Set down, character for character, everything in the records below from the line holding "Close the Gallery with the X button" down to the line holding "The image size is (900, 570).", and no other line.
DATA IN THIS EXERCISE START
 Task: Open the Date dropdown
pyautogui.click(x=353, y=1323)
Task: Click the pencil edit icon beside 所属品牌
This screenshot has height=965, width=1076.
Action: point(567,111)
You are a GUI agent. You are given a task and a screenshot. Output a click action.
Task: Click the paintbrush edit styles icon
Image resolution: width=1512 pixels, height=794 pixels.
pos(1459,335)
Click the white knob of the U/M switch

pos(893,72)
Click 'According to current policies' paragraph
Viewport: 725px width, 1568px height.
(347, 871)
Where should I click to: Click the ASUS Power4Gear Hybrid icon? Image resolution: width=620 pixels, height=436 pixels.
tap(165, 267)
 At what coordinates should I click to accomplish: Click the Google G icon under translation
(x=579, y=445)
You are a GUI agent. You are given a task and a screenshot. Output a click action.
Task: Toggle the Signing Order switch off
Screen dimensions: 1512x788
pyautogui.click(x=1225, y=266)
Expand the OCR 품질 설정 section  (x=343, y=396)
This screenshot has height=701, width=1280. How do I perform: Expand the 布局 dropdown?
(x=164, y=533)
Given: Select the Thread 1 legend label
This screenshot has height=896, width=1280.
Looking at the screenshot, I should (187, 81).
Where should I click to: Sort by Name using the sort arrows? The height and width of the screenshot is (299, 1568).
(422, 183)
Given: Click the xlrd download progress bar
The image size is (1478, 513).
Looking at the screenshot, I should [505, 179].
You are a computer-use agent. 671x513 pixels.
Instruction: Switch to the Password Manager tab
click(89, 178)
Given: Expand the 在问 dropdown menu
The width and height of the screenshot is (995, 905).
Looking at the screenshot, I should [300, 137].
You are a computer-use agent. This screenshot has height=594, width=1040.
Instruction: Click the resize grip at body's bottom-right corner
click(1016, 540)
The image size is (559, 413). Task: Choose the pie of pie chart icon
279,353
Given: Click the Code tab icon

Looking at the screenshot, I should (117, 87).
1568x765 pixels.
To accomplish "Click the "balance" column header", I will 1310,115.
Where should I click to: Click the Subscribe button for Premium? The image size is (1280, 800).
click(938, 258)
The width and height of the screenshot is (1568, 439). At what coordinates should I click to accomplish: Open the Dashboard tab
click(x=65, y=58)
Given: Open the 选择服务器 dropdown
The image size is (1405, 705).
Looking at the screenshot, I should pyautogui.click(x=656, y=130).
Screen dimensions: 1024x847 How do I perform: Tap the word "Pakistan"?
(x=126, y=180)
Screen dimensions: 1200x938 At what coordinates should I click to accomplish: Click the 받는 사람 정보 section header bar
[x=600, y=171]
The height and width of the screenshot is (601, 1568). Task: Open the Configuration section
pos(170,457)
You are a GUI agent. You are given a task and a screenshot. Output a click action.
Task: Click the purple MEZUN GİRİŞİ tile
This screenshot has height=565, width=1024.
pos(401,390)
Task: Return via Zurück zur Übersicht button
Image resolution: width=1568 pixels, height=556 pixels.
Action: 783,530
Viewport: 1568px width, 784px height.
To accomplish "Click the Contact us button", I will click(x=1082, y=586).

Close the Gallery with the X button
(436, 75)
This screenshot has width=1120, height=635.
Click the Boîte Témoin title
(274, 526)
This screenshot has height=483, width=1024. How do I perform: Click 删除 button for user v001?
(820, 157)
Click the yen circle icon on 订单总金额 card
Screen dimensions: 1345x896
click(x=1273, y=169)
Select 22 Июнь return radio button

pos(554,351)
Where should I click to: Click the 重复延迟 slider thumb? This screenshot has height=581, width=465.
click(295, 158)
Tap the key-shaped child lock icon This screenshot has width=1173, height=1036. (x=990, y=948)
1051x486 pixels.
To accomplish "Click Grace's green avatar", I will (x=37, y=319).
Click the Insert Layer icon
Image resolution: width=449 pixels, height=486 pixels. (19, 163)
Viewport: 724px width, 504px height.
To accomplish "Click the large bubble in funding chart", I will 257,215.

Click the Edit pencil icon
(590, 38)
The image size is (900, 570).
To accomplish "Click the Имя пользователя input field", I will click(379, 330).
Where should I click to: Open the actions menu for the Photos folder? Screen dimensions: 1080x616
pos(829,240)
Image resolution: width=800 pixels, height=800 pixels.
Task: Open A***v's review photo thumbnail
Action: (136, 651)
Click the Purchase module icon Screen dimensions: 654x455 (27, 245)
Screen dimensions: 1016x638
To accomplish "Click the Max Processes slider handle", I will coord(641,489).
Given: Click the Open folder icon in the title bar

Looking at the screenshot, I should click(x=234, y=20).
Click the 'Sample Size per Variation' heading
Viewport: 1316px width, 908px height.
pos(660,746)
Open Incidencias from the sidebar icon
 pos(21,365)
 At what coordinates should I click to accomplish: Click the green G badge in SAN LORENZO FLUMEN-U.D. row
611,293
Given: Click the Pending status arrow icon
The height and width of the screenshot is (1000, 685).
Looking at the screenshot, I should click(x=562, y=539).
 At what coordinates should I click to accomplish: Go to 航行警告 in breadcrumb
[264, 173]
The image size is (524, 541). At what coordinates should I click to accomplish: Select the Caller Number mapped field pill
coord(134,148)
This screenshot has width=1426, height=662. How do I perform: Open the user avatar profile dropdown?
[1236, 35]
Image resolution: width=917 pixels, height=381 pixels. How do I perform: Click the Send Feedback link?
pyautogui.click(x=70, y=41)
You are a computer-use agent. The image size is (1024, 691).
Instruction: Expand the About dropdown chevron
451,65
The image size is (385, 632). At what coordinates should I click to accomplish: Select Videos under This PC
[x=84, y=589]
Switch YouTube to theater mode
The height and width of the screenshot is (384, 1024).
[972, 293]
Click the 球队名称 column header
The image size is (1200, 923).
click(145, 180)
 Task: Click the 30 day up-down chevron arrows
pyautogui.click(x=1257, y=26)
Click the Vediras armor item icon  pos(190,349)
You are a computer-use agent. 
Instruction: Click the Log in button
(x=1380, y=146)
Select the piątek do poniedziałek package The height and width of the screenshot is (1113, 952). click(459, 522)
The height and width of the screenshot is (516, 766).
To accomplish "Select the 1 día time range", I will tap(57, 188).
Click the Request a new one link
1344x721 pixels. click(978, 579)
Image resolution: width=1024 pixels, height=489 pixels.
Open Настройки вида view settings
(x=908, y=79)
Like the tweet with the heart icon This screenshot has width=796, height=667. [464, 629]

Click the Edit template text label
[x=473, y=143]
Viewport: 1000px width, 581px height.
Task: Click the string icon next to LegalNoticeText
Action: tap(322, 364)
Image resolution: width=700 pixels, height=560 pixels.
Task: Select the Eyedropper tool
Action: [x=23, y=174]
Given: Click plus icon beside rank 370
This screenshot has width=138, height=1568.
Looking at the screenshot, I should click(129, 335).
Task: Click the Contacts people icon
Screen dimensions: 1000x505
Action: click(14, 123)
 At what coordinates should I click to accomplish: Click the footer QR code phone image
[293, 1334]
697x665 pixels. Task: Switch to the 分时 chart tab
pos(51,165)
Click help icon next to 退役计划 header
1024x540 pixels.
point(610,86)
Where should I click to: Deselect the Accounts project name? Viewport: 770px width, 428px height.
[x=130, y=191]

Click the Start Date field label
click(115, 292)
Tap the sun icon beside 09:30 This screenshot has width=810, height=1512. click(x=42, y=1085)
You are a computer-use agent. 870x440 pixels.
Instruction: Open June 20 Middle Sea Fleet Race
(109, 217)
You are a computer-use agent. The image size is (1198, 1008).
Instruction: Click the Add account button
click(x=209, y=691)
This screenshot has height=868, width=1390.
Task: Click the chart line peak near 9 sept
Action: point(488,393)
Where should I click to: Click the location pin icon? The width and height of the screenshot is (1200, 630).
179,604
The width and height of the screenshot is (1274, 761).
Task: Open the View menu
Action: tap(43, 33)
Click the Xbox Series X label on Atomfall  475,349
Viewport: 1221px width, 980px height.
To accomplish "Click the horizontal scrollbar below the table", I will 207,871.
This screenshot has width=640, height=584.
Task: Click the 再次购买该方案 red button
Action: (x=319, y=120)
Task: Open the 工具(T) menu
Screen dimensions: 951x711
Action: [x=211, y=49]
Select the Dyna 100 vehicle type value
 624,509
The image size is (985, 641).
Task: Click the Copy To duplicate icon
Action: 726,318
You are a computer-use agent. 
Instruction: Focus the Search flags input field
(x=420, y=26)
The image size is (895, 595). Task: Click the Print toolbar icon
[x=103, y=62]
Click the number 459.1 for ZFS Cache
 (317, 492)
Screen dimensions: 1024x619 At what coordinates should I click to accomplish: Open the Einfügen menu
DATA IN THIS EXERCISE END
### FINISHED TASK
Close the Gallery with the X button
(436, 75)
This screenshot has width=1120, height=635.
Click the Boîte Témoin title
(274, 526)
This screenshot has height=483, width=1024. How do I perform: Click 删除 button for user v001?
(820, 157)
Click the yen circle icon on 订单总金额 card
Screen dimensions: 1345x896
click(x=1273, y=169)
Select 22 Июнь return radio button

pos(554,351)
Where should I click to: Click the 重复延迟 slider thumb? This screenshot has height=581, width=465.
click(295, 158)
Tap the key-shaped child lock icon This screenshot has width=1173, height=1036. (x=990, y=948)
1051x486 pixels.
To accomplish "Click Grace's green avatar", I will (x=37, y=319).
Click the Insert Layer icon
Image resolution: width=449 pixels, height=486 pixels. (19, 163)
Viewport: 724px width, 504px height.
To accomplish "Click the large bubble in funding chart", I will 257,215.

Click the Edit pencil icon
(590, 38)
The image size is (900, 570).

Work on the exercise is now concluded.